16. Place back into the fridge and allow for the mousse to set. I allowed 2 hours.
17. For the lime infused white chocolate ganache, bring the heavy cream to the boil.
18. Remove from the heat and stir in the lime zest. Let the mixture infuse until it's completely chilled.
19. Strain through a sieve and then bring back to boiling point.
20. Remove from the heat and stir in the white chocolate.
21. Mix until melted and smooth and then stir in the butter.
22. When the ganache is at room temperature, pour it over the mango mousse and put straight back into the fridge to set.
23. When the ganache is set, place the second layer of poppy seed sponge on top and put the cake back into the fridge.
24. For the lemon mousse, mix the gelatin and water in a small bowl and allow to bloom for ten minutes.
25. Combine the lemon juice and zest in a small saucepan and bring to boiling point. Remove from the heat and let the mixture cool, then strain through a sieve.
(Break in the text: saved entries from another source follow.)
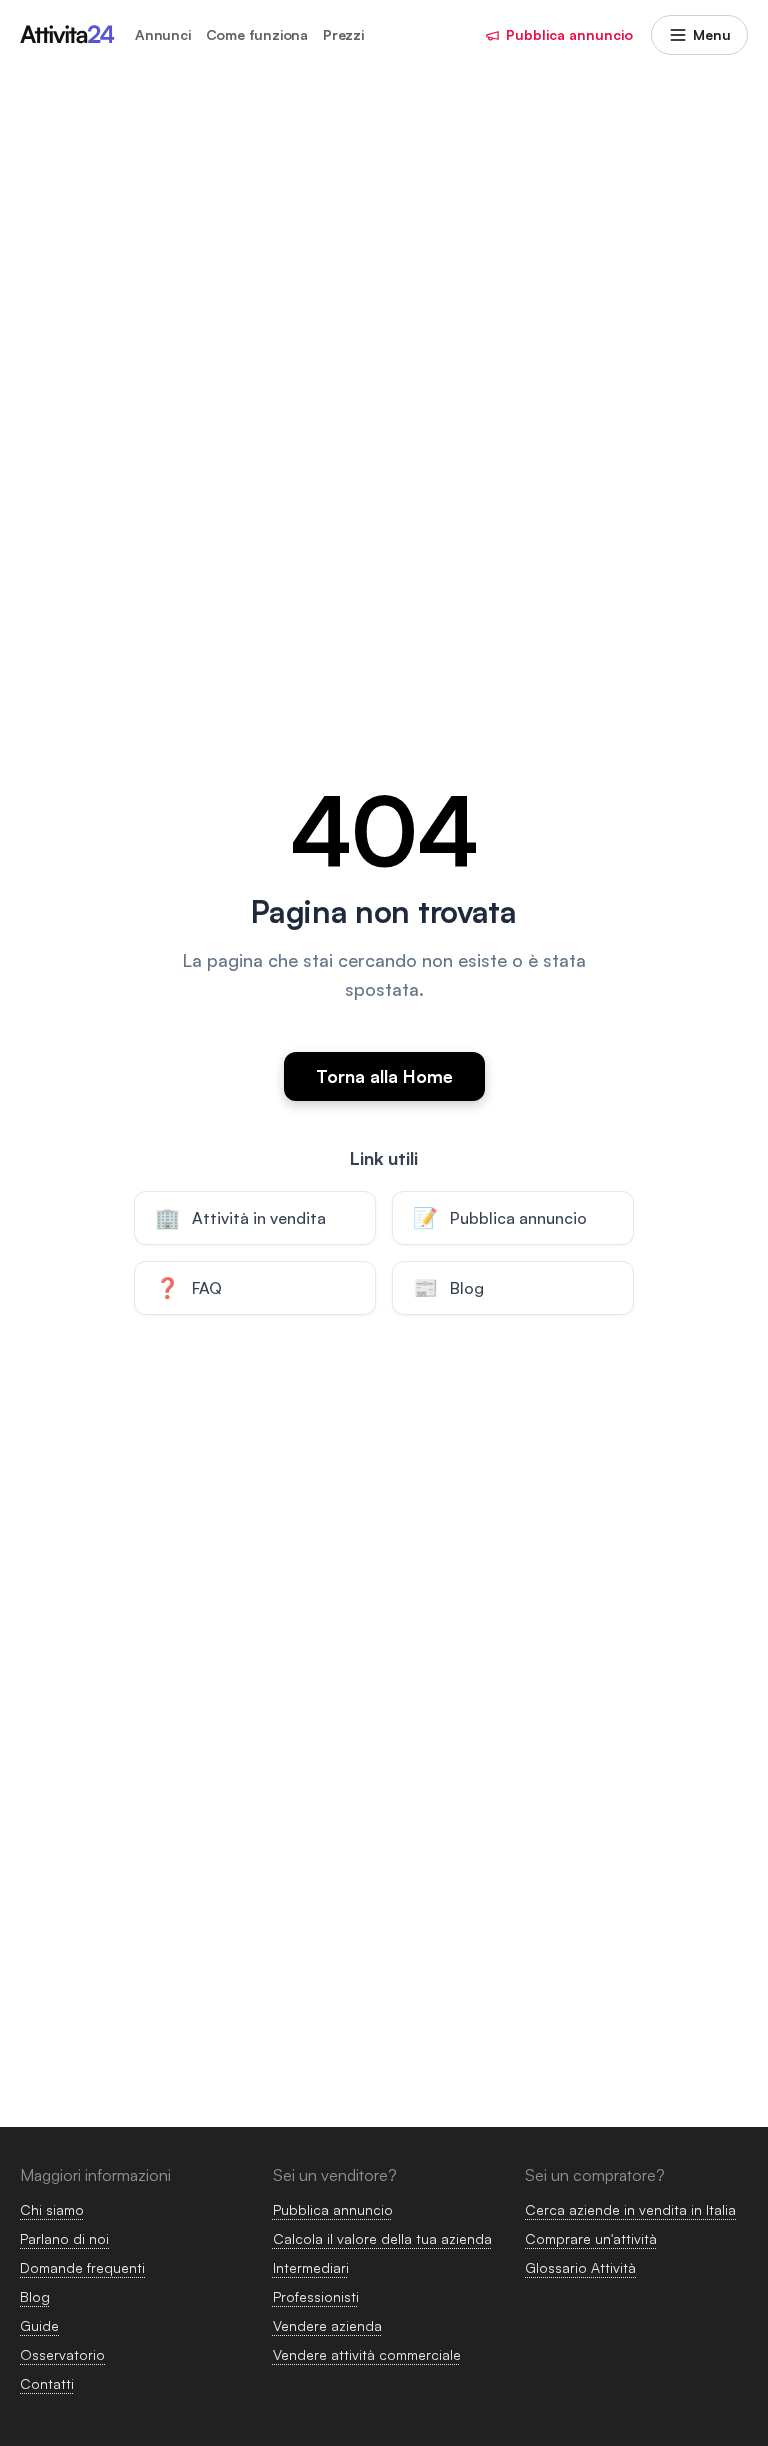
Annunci (163, 35)
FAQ (188, 1287)
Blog (448, 1287)
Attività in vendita (240, 1217)
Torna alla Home (384, 1076)
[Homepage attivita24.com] (67, 35)
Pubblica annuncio (569, 34)
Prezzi (343, 35)
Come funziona (257, 35)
26. Warm up the lemon curd and add to the juice and zest. Set aside.
27. Mix the sugar and water in a saucepan and bring to the boil. Cook the syrup for 5 minutes until thickened.
28. Whip the egg whites until stiff and then gradually add the hot sugar syrup, mixing well with an electric whisk until stiff and shiny.
29. Stir in the melted gelatin then add the lemon curd.
30. Whip the double cream.
31. Allow the mixture to cool to room temperature then fold in the whipped cream.
32. Pour the mousse on top of the ganache and put back into the fridge. From this point, it's up to you how long you leave it in the fridge for. 2 hours will be enough for the mousse to have set, but I wanted to leave it in for as long as possible before adding the glaze, so I left it overnight. If it's your first time making this, overnight is best, just to make sure.
33. For the glaze, combine the gelatin and water and let it bloom for ten minutes.
34. Pour the cream into the saucepan and bring it to boiling point.
35. Remove from heat and stir in the chocolate until melted and smooth.
36. Add the gelatin and mix well.
37. Allow the glaze to come to room temperature then pour over the cake.